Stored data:
· · · ·

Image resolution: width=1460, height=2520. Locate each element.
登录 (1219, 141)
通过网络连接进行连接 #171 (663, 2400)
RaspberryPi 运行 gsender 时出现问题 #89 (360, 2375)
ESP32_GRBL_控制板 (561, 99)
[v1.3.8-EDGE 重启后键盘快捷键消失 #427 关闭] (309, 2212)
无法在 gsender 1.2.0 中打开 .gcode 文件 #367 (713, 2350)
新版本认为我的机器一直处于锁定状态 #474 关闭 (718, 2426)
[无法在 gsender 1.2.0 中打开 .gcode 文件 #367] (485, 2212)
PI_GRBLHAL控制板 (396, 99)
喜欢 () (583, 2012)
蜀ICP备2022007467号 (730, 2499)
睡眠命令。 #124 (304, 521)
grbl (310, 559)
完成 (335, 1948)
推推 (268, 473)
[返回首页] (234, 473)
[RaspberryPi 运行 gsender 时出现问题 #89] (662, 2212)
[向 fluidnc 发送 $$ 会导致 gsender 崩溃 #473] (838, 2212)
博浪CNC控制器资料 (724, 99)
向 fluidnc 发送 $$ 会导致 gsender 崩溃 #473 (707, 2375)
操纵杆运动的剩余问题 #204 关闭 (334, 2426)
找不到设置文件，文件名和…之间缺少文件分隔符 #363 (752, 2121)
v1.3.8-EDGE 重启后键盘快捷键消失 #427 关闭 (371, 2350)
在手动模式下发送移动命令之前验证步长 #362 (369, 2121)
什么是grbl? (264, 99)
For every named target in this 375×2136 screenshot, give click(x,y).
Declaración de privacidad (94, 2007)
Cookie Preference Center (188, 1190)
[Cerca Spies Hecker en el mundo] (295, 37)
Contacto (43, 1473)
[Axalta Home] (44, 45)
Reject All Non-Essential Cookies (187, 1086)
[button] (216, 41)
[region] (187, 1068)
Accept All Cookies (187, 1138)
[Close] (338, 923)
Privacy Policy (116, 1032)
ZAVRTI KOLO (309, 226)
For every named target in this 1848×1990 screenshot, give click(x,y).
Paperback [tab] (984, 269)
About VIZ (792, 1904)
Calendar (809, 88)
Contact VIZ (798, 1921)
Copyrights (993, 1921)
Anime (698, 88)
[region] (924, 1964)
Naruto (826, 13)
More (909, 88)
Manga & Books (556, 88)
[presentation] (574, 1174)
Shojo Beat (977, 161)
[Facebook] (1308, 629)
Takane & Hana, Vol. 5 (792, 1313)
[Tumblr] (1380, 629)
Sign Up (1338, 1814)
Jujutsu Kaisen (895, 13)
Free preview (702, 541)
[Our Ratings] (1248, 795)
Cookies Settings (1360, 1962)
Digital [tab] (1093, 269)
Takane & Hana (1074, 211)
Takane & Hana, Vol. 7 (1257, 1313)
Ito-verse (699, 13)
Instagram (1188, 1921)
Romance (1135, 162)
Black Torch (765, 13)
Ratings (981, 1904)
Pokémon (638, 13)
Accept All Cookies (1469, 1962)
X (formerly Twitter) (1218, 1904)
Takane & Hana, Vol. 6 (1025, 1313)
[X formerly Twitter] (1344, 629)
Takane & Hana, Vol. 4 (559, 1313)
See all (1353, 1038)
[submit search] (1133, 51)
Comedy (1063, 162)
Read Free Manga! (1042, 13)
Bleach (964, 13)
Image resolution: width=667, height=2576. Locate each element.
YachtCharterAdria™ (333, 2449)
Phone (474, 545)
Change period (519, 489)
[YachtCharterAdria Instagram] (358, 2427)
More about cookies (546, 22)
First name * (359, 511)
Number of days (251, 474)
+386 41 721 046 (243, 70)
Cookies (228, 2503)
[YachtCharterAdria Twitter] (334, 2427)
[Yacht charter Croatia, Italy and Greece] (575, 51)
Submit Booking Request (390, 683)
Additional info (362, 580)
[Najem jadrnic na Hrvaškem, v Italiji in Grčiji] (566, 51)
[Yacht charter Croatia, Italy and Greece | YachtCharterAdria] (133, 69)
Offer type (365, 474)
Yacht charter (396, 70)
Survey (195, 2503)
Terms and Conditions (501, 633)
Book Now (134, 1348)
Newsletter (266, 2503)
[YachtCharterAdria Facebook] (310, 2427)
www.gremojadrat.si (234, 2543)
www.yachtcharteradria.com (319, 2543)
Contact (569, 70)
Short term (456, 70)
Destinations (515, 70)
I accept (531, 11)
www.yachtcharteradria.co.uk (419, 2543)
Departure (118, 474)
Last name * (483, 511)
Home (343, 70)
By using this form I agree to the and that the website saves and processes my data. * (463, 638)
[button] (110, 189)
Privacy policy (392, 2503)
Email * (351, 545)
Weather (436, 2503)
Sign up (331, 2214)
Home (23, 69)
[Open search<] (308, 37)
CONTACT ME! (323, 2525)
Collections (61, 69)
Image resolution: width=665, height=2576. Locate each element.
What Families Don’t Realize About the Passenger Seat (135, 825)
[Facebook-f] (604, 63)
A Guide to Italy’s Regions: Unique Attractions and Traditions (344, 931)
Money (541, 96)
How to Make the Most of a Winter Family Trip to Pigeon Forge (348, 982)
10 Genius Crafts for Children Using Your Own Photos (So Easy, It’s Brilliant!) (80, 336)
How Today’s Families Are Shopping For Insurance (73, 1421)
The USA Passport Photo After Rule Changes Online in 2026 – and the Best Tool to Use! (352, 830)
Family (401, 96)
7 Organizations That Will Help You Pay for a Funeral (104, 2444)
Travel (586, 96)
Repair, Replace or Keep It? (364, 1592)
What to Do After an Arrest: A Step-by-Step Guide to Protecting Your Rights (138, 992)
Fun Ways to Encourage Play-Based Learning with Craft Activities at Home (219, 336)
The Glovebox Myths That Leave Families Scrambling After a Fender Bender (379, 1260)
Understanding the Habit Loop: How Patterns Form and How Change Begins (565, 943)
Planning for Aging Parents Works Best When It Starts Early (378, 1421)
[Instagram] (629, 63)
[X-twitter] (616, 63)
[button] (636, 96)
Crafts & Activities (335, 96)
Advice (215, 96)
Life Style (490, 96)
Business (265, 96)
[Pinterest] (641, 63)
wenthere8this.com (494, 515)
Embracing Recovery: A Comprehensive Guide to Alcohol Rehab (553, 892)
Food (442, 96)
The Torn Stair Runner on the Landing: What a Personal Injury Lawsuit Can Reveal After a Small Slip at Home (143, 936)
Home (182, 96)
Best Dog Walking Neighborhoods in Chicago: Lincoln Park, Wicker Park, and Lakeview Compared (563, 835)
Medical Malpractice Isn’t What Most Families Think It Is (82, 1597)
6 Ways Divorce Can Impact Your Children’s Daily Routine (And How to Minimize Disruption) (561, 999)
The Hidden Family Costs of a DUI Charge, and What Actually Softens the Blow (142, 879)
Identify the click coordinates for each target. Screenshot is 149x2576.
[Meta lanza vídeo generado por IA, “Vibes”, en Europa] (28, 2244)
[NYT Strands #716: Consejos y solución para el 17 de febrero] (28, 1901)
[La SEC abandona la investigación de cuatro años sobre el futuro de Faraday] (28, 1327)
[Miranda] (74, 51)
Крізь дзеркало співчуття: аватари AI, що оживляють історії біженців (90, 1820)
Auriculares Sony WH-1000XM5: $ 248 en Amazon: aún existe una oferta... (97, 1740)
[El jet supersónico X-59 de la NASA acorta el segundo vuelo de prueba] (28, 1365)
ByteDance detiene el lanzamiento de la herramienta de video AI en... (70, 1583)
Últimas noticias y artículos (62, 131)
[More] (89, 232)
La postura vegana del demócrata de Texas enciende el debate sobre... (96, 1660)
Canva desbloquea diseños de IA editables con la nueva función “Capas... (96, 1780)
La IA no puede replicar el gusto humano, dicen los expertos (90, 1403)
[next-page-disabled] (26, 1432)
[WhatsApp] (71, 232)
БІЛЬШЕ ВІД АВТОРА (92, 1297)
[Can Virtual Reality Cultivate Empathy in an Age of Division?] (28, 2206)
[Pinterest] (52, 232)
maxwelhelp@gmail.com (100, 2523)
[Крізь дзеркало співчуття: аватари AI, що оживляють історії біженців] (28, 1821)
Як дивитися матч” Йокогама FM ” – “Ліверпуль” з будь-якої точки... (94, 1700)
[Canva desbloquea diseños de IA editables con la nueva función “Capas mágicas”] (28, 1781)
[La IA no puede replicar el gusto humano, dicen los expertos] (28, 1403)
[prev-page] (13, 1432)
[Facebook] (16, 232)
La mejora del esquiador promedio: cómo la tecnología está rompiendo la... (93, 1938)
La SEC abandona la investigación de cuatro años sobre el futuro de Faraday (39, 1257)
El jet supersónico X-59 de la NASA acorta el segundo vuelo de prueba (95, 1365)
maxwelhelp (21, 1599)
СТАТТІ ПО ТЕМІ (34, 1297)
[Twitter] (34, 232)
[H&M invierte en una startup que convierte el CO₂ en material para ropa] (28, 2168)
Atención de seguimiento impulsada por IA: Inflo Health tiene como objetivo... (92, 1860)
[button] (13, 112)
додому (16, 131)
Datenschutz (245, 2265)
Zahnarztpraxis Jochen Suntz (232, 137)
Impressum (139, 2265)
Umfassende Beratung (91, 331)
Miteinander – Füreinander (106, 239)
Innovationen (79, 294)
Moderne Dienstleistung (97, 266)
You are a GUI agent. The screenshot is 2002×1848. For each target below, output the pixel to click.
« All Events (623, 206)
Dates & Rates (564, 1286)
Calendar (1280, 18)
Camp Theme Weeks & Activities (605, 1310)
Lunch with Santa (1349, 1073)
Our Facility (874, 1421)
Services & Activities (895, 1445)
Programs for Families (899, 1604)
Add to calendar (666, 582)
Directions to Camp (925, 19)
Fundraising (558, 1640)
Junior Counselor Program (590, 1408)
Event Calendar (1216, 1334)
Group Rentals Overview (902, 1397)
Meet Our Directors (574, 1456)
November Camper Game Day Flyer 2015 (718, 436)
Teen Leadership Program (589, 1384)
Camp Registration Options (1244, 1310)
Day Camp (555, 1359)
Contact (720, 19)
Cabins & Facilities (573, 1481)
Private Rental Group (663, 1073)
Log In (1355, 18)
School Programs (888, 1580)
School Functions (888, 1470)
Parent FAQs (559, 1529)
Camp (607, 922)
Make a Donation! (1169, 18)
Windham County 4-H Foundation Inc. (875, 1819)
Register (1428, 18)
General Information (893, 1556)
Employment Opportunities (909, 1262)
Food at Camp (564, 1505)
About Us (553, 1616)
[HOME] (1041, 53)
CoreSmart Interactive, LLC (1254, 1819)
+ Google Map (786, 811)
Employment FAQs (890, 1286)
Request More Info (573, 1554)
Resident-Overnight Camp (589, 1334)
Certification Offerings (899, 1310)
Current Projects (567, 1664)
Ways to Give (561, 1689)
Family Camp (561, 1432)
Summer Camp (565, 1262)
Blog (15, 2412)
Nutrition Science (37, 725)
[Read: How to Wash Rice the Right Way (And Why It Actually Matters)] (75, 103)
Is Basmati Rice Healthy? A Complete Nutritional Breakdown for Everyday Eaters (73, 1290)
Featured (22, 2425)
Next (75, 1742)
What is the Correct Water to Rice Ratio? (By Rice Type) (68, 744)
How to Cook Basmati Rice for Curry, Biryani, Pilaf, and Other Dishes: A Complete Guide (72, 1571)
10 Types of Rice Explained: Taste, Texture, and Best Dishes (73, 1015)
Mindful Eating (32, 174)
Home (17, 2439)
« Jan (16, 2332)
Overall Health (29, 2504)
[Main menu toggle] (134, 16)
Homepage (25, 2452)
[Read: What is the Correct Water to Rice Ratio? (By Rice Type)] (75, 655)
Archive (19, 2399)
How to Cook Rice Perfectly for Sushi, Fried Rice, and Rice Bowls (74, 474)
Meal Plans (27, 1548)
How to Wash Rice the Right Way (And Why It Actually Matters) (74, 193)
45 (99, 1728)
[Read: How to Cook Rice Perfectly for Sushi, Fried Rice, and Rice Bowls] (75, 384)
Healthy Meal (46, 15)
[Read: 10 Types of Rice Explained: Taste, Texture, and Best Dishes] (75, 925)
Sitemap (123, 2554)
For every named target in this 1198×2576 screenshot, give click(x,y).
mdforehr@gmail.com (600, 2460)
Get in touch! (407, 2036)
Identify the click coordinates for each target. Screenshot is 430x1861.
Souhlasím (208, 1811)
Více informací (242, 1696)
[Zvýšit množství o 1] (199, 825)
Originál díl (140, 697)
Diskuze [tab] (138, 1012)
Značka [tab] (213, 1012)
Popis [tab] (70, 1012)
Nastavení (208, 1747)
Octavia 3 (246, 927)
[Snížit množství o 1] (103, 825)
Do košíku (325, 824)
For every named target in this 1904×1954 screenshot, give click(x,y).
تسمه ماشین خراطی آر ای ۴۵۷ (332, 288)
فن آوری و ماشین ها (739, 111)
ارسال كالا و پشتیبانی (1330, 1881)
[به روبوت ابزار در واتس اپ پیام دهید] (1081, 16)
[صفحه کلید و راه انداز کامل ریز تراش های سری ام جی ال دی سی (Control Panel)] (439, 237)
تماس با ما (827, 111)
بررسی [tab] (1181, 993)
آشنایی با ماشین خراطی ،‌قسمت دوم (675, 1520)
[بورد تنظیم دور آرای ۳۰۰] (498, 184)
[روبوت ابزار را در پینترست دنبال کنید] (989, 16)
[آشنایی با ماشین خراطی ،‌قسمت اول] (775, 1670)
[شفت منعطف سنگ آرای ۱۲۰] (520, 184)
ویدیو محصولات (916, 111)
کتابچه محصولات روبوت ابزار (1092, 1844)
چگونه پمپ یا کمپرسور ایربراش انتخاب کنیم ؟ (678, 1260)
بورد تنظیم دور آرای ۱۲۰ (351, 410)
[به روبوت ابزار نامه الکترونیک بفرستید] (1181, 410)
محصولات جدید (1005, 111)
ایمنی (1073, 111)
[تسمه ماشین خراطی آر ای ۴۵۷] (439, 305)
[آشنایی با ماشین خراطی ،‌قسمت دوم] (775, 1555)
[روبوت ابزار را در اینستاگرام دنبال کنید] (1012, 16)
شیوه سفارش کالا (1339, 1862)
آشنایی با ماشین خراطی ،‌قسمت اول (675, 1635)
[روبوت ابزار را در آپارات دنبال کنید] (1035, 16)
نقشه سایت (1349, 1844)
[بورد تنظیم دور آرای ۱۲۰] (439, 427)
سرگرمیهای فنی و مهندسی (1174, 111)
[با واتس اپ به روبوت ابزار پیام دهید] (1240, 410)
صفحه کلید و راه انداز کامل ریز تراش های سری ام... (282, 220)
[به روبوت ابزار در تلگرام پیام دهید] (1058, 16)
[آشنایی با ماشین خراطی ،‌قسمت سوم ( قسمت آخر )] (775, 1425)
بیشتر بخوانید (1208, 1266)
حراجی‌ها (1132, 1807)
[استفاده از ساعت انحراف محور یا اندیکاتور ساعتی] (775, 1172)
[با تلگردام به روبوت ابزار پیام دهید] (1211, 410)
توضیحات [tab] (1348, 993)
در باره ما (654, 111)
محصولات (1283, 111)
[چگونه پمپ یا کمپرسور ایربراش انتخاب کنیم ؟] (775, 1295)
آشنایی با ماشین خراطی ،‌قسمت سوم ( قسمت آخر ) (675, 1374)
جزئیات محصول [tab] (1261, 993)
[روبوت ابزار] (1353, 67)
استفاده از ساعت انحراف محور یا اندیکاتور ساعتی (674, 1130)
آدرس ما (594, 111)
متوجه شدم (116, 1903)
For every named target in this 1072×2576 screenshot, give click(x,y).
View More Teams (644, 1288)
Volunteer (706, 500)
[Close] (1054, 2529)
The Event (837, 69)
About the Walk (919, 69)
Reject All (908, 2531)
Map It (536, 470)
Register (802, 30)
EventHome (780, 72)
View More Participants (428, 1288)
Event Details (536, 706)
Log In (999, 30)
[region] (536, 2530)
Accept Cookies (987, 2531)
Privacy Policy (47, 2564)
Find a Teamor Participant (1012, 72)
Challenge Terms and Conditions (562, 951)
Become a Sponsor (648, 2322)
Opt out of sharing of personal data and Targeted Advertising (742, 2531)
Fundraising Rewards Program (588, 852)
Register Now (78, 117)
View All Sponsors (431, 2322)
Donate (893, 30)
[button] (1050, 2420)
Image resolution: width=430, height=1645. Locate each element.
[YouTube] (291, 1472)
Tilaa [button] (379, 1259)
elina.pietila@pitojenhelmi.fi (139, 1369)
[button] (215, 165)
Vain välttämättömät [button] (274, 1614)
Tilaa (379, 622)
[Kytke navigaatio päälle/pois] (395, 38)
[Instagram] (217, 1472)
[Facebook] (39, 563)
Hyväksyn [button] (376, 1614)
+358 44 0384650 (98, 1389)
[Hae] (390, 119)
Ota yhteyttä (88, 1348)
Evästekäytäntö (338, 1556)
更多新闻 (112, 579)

· · · ·

HOW TO COMPLETE THIS TASK => Please transcribe the records exactly from their first line through the line holding "完成 (335, 1948)", and leave out all others.

YOUR RESPONSE =>
Image resolution: width=1460, height=2520. Locate each element.
登录 (1219, 141)
通过网络连接进行连接 #171 (663, 2400)
RaspberryPi 运行 gsender 时出现问题 #89 (360, 2375)
ESP32_GRBL_控制板 (561, 99)
[v1.3.8-EDGE 重启后键盘快捷键消失 #427 关闭] (309, 2212)
无法在 gsender 1.2.0 中打开 .gcode 文件 #367 (713, 2350)
新版本认为我的机器一直处于锁定状态 #474 关闭 (718, 2426)
[无法在 gsender 1.2.0 中打开 .gcode 文件 #367] (485, 2212)
PI_GRBLHAL控制板 (396, 99)
喜欢 () (583, 2012)
蜀ICP备2022007467号 (730, 2499)
睡眠命令。 #124 (304, 521)
grbl (310, 559)
完成 (335, 1948)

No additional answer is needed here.